Nowhere were the effects of state media propaganda more devastating than at the Maspero media complex in Cairo, when Coptic Christian protesters were portrayed as aggressors, inciting violence that led to the deaths of 27 civilians.
Citizen journalism and social media came to define the movement that the world witnessed in real time, and it is what has kept the spirit of revolution alive. While the Internet may not have been the reason for the movement’s birth, there is no denying it had a major influence on Mubarak’s ouster and the continuing protests. Alla Abdel Fattah, the activist blogger who was arrested last autumn and who was instrumental in rallying support for Nabil, has played a big role in awakening the world to the oppressive tactics of the SCAF. Wael Ghonim, founder of the We Are All Khaled Said Facebook page, and Wael Abbas, another well-known blogger, were both detained at various times. Egyptian-American journalist Mona Eltahawy’s arms were broken when she was detained late last year.
The work of Egyptian citizen journalists can be found on the Mosireen YouTube channel. Mosireen is a media collective of filmmakers and citizen journalists that has become one of the most popular non-profit YouTube channels in the world. It has published videos from the revolution and was instrumental in showing the world the truth about the Maspero massacre. Sites like Mosireen show that state media can no longer hide the truth from the world.
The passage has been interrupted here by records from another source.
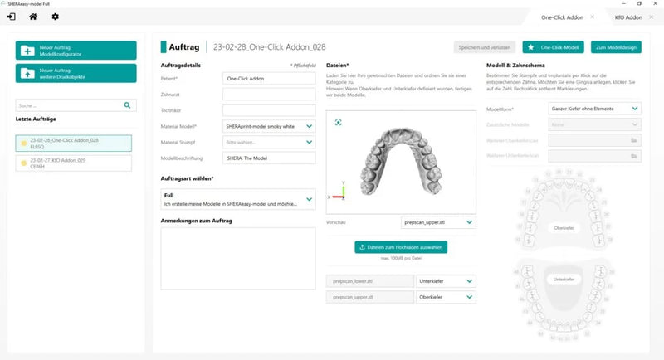
Task: Select the Unterkiefer label in tooth chart
Action: click(564, 280)
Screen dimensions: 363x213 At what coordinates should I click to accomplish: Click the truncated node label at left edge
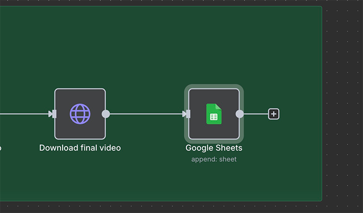[x=0, y=148]
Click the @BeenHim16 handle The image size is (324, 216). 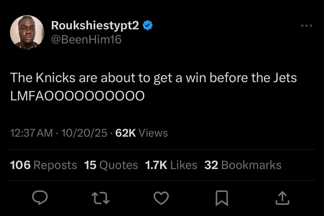click(86, 39)
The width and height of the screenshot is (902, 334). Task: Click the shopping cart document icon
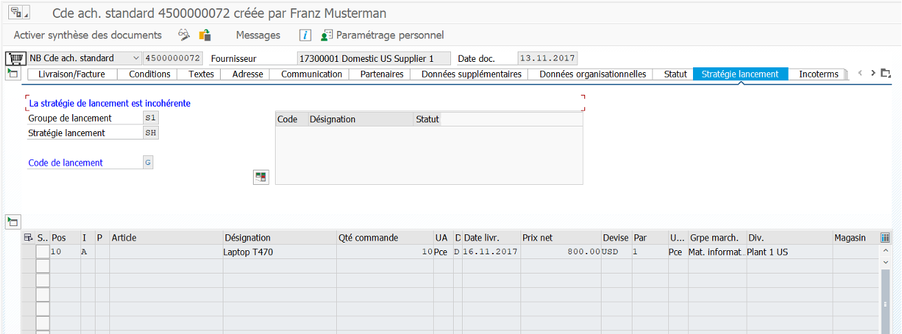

The pressure that citizen journalism has put on state media is showing some results. Last week, employees at the state-owned Nile News Channel began a sit-in to demand an immediate end to censorship and to push for reforms in the state media sector. The protest was sparked by a ban on broadcasting the documentary Tahrir Square, which shows the military’s brutal treatment of the January 25 protesters. It is worth mentioning that Nile News Channel is located in the Maspero building where the Coptic protesters were murdered last October.
The SCAF has made some concessions in the days leading up to today’s anniversary. Nabil has been released, along with nearly 2,000 other prisoners. The Supreme Press Council is currently drafting proposals to amend freedom of expression laws and plans to form a committee of professional journalists to help develop mechanisms to “free the media from government domination.” However, many activists believe these moves have been designed to ease tension and are not long-term changes.
Today, hundreds of thousands of Egyptians gathered at Tahrir demanding the same human rights they wanted a year ago. They have sipped from the cup of liberty and seem determined not to give up until freedom is theirs.